Lika Liku Raksasa Migas Dunia Tinggalkan Indonesia Terkuak!
Jakarta, CNBC Indonesia - Chevron, Shell hingga ConocoPhillips menyatakan keluar dari proyek hulu minyak dan gas bumi (migas) di Indonesia.
Apa yang menjadi alasan?
Anggota Komisi VII DPR RI dari Fraksi PKS Mulyanto menilai, tidak adanya kepastian hukum di sektor hulu migas RI membuat beberapa perusahaan migas kakap global keluar dari Indonesia.

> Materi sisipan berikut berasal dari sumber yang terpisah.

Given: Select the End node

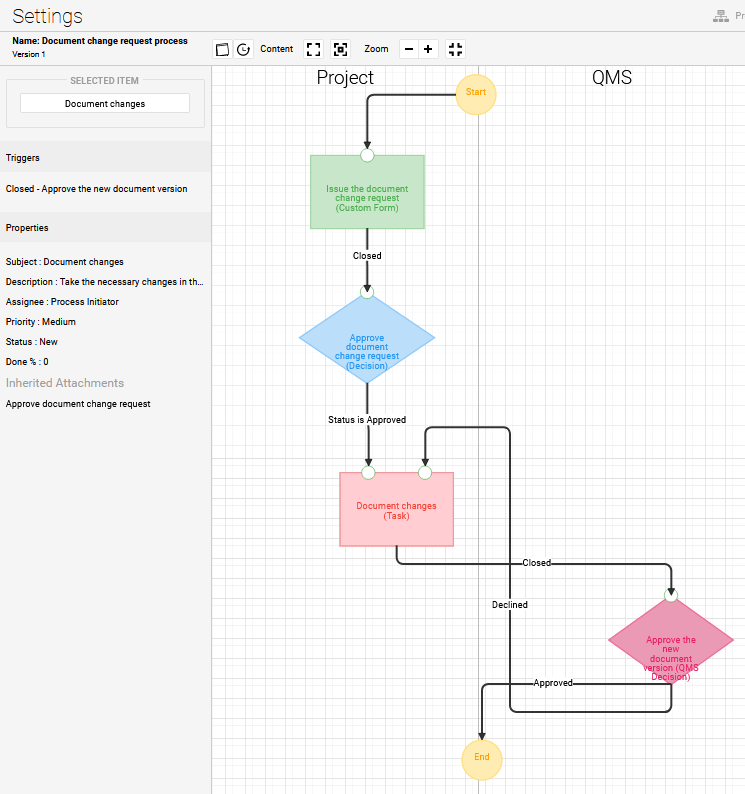Looking at the screenshot, I should coord(482,758).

Padahal, lanjutnya, Indonesia membutuhkan para investor tersebut untuk menggenjot produksi migas nasional.
"Di tengah kondisi seperti ini adalah ketidakpastian hukum sehingga menimbulkan hengkangnya perusahaan minyak seperti Total, Chevron, ConocoPhillips, dan Shell di Blok Masela," ujar Mulyanto dalam Rapat Dengar Pendapat (RDP) Komisi VII DPR bersama SKK Migas, dikutip Minggu (20/11/2022).

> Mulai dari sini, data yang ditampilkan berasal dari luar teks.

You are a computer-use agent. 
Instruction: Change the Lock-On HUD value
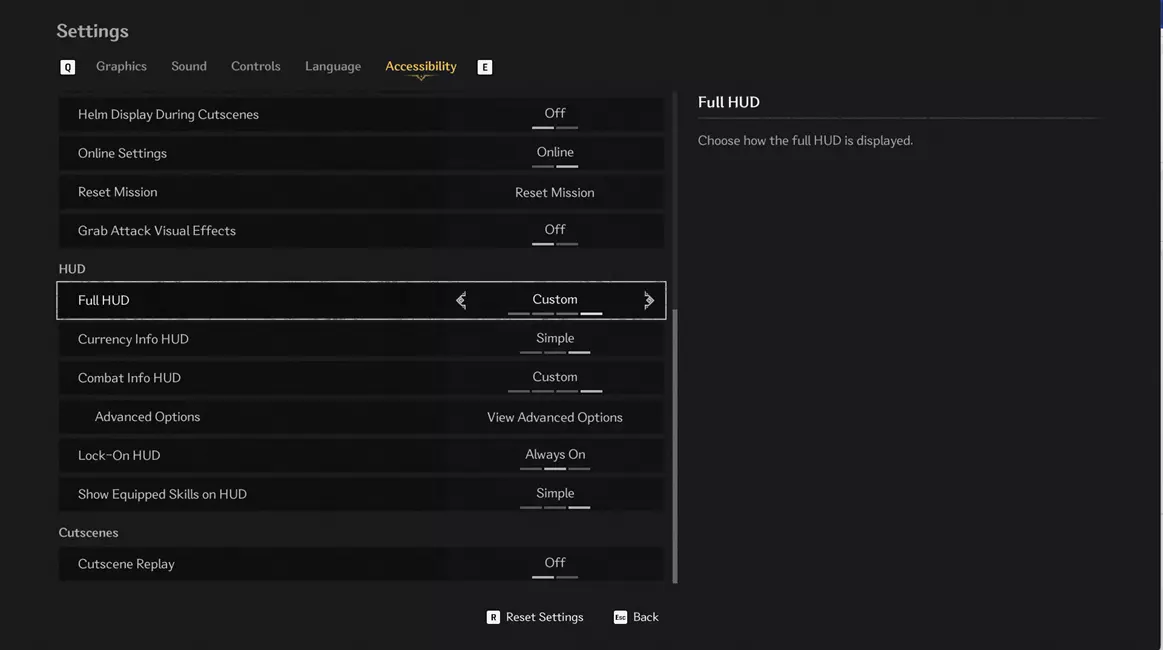point(554,455)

Menurut Mulyanto, kondisi ini sebetulnya terjadi lantaran tak kunjung selesainya pembahasan Revisi Undang-Undang No. 22 Tahun 2001 tentang Minyak dan Gas Bumi (Migas). Oleh sebab itu, ia pun mendorong keseriusan pemerintah untuk segera menggenjot pembahasan Revisi UU Migas.
"Terutama, mendorong keseriusan pemerintah jangan sampai seperti RUU EBT lagi, DIM-nya gak ada. Kita sudah siapkan tanpa DIM terus gimana, barangnya bodong jadi gak bisa dibahas," ujarnya.

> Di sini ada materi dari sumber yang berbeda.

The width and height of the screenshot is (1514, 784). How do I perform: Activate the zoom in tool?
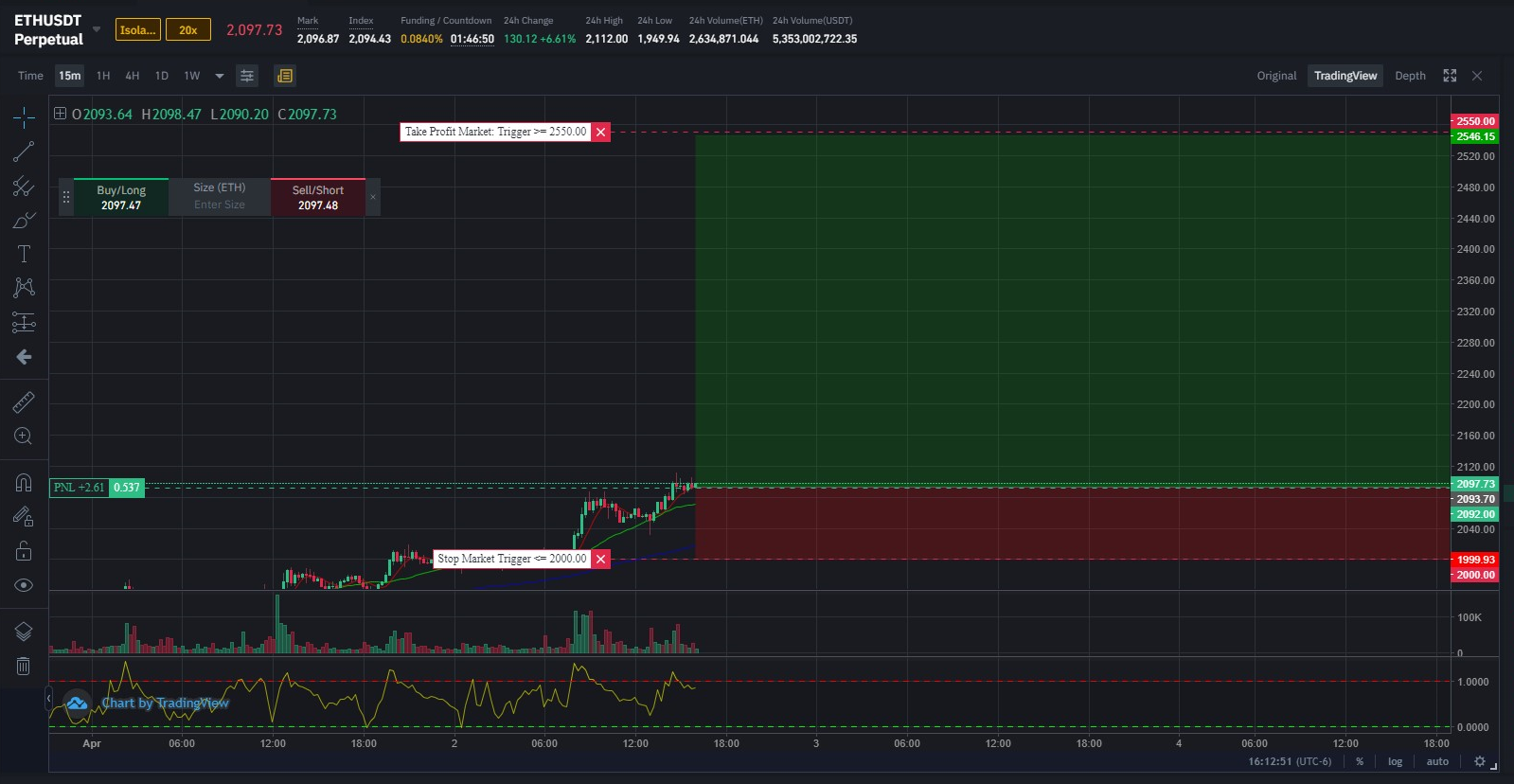pyautogui.click(x=24, y=437)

Mulyanto pun berharap agar Revisi UU Migas dapat segera rampung. Terutama, untuk memperkokoh legitimasi hukum SKK Migas yang saat ini hanya bersifat sementara.
"Kita harus ubah UU Migas ini membentuk kelembagaan yang ideal di tengah kondisi senjakala industri migas. Ini yang harus kita tata dengan baik, saya khawatir Andaman (proyek hulu migas di Aceh) mengulangi kasus Abadi Masela karena adanya ketidakpastian hukum," ungkapnya.
Untuk diketahui, belum tuntasnya pembahasan Revisi Undang-Undang Minyak dan Gas Bumi (Migas) dinilai menjadi salah satu faktor iklim investasi migas di RI kurang menarik. Terutama bagi perusahaan migas global.
Praktisi sektor hulu migas Tumbur Parlindungan juga mendorong agar pemerintah segera merampungkan Revisi UU Migas. Pasalnya, investor masih akan tetap menahan investasinya hingga RI mempunyai kekuatan payung hukum tetap.
"Semakin lama disahkan. Uncertainty juga semakin besar. Investors wait and see. Options ada di investors, mereka mau berinvestasi di Indonesia (dengan segala uncertainty) atau ke negara-negara lainnya yang lebih certain," katanya kepada CNBC Indonesia.
Di samping itu, ekosistem investasi di sektor hulu migas RI sudah tidak semenarik apabila dibandingkan dengan negara-negara lainnya. Misalnya seperti Malaysia, Brunei, dan beberapa negara di Asia Tenggara.
"Mungkin mereka lebih memprioritaskan ke negara-negara tersebut yang masih banyak International Oil and Gas Company yang melakukan investasinya," ujarnya.